For the word "Choose", work out how many lines in the records below contain it and state that count alone.

[Dataset entries]
------------------------------------------------

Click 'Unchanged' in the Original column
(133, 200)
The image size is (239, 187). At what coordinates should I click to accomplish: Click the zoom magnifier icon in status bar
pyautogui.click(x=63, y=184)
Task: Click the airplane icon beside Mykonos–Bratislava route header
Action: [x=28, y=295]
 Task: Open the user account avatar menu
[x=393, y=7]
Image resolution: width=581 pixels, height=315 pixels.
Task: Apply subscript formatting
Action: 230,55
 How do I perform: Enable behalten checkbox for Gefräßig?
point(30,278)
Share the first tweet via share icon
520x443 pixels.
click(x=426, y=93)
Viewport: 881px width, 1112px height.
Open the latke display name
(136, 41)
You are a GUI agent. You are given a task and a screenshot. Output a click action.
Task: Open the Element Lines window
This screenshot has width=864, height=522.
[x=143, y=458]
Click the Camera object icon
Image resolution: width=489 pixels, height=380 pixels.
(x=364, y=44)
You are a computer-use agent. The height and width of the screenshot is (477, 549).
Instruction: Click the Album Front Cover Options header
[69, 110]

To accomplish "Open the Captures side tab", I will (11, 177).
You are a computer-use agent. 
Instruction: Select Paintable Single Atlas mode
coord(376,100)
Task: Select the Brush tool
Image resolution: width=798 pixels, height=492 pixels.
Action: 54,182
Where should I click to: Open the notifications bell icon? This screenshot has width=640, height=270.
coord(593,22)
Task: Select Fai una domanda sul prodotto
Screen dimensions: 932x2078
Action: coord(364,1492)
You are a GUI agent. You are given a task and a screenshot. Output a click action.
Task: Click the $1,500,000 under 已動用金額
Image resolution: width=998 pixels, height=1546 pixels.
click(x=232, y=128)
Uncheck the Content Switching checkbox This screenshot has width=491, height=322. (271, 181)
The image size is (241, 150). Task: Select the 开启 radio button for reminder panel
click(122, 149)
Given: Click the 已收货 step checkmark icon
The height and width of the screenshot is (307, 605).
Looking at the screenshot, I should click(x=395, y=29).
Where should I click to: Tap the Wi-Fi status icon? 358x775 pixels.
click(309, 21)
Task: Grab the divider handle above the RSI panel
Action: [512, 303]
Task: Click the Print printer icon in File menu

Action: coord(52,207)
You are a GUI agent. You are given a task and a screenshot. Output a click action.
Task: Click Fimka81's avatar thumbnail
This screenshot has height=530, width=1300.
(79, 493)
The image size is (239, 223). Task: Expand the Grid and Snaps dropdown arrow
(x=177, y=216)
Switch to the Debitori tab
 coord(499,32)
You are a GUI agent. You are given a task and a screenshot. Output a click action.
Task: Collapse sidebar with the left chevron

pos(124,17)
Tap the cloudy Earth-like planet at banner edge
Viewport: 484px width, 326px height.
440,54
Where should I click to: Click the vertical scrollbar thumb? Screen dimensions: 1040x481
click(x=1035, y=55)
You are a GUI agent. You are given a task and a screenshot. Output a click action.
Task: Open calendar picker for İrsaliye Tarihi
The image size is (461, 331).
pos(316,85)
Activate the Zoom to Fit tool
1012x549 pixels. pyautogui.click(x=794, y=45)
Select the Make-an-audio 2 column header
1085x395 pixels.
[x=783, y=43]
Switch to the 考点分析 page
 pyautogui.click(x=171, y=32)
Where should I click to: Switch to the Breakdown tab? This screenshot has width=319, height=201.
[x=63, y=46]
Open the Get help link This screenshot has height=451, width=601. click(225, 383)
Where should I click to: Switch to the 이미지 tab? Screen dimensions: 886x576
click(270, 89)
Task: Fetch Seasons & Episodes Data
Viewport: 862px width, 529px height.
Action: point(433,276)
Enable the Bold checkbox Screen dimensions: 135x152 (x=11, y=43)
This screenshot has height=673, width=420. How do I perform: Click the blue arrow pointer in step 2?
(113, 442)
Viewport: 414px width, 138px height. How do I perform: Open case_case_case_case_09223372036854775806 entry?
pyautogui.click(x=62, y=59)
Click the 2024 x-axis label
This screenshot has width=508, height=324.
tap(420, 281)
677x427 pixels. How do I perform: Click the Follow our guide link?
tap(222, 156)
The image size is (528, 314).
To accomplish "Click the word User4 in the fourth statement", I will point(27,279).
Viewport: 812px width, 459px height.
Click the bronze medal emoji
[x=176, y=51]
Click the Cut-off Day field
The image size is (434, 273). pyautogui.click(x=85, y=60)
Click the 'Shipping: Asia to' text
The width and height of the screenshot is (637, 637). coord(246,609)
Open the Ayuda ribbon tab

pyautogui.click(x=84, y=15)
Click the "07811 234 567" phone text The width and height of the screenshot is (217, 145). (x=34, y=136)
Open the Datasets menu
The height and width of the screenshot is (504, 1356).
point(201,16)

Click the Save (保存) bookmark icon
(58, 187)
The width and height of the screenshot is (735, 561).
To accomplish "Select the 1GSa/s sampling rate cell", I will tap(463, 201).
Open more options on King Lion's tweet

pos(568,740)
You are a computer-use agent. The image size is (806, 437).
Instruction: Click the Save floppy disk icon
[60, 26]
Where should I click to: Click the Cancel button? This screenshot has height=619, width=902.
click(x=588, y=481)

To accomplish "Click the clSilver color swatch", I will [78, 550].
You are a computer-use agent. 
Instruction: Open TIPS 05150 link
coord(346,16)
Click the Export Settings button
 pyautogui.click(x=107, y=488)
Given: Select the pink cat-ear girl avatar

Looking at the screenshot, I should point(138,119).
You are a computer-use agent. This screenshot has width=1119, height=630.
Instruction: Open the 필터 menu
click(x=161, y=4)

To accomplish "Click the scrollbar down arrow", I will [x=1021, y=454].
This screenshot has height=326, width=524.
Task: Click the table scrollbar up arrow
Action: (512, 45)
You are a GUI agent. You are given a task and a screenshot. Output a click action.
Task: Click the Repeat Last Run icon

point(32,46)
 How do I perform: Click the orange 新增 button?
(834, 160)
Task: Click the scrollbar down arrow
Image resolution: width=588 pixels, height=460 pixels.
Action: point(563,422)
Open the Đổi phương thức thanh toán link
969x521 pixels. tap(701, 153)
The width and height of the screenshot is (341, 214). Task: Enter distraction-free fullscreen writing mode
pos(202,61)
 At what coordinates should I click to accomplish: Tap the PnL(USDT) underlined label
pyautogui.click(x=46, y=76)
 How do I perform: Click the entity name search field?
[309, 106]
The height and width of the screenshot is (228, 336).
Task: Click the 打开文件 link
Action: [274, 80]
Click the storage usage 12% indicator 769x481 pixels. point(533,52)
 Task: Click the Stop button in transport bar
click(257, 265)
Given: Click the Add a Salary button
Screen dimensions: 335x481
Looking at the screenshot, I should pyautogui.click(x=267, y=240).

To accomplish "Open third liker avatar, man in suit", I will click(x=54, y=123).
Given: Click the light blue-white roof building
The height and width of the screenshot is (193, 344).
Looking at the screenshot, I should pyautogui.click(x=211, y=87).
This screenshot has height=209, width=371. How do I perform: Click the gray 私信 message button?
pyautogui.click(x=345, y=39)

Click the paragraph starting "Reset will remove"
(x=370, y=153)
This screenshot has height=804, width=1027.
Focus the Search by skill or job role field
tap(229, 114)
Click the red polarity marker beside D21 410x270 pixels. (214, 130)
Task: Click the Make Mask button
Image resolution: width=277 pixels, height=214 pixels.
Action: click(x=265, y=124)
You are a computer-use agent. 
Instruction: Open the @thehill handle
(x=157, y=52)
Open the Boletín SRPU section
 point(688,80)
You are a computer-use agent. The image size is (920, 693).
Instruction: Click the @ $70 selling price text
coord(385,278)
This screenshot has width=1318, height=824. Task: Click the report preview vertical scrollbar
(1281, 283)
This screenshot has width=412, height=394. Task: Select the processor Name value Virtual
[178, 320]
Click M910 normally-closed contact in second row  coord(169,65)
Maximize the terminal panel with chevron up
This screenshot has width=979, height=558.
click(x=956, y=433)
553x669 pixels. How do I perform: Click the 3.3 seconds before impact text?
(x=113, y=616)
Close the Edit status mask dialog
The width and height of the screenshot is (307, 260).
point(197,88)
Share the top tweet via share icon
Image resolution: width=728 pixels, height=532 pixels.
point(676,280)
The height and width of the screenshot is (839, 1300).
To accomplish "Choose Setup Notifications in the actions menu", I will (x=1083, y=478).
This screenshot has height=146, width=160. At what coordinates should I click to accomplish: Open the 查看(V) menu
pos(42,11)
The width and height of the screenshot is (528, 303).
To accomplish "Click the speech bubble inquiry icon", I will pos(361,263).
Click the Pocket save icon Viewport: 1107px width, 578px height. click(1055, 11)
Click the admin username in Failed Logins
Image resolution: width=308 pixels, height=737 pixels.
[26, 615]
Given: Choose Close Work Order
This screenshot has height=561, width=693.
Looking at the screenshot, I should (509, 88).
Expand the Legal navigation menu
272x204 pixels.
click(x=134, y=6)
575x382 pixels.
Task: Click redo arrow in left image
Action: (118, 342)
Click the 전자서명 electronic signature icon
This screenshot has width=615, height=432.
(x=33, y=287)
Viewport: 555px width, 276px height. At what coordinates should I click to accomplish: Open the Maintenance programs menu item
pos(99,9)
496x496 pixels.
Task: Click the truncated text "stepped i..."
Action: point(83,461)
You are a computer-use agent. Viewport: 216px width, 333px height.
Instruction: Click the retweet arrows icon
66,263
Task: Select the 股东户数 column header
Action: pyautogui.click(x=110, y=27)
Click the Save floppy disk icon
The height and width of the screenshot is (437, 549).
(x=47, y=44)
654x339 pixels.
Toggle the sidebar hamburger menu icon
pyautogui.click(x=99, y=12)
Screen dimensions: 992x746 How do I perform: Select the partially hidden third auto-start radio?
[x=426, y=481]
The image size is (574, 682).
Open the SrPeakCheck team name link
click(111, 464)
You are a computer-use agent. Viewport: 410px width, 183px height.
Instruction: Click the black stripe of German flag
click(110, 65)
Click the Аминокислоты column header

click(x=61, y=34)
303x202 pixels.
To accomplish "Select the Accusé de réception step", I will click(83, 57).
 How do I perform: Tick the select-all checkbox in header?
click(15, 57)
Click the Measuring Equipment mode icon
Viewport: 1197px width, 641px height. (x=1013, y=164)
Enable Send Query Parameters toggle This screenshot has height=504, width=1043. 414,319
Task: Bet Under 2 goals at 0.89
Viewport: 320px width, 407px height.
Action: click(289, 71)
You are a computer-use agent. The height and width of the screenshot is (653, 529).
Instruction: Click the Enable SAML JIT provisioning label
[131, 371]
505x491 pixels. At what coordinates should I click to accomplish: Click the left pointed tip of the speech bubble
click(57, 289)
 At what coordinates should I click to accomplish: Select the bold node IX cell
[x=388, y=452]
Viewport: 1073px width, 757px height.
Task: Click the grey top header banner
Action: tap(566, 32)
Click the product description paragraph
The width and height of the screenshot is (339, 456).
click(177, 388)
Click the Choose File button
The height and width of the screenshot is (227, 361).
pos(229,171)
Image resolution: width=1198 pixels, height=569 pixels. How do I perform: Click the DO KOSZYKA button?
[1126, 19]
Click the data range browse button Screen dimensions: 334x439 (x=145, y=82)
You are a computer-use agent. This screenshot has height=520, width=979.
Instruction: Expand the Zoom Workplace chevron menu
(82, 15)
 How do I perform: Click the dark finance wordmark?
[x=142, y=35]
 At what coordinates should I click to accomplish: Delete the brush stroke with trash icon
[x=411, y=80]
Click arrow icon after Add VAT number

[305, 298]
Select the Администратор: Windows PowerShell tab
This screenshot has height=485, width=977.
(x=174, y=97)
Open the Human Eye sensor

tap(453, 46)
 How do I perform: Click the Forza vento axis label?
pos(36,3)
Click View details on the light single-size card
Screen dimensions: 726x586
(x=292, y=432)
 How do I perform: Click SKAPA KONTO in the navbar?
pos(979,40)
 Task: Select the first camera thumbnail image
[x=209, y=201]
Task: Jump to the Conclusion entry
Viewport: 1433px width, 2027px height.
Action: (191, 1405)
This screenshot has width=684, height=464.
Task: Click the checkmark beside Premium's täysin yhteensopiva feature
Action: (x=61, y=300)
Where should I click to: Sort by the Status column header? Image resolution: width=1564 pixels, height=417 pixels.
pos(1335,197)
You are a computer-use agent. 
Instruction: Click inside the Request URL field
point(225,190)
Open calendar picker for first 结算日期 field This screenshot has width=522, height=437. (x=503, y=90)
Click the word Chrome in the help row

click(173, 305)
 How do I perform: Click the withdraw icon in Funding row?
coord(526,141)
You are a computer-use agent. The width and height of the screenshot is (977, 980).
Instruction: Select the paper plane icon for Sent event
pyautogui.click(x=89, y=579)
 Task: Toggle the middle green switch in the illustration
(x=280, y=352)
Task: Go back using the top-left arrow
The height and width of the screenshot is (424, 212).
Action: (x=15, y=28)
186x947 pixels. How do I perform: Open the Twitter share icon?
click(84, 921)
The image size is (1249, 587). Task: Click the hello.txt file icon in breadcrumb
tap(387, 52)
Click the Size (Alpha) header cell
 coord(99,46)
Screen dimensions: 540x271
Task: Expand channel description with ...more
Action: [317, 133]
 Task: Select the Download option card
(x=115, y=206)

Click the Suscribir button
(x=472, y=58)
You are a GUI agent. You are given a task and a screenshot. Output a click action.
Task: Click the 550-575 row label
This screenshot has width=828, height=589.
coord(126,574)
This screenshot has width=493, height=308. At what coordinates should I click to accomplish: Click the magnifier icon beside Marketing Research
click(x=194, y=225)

------------------------------------------------

Output of the exercise: 3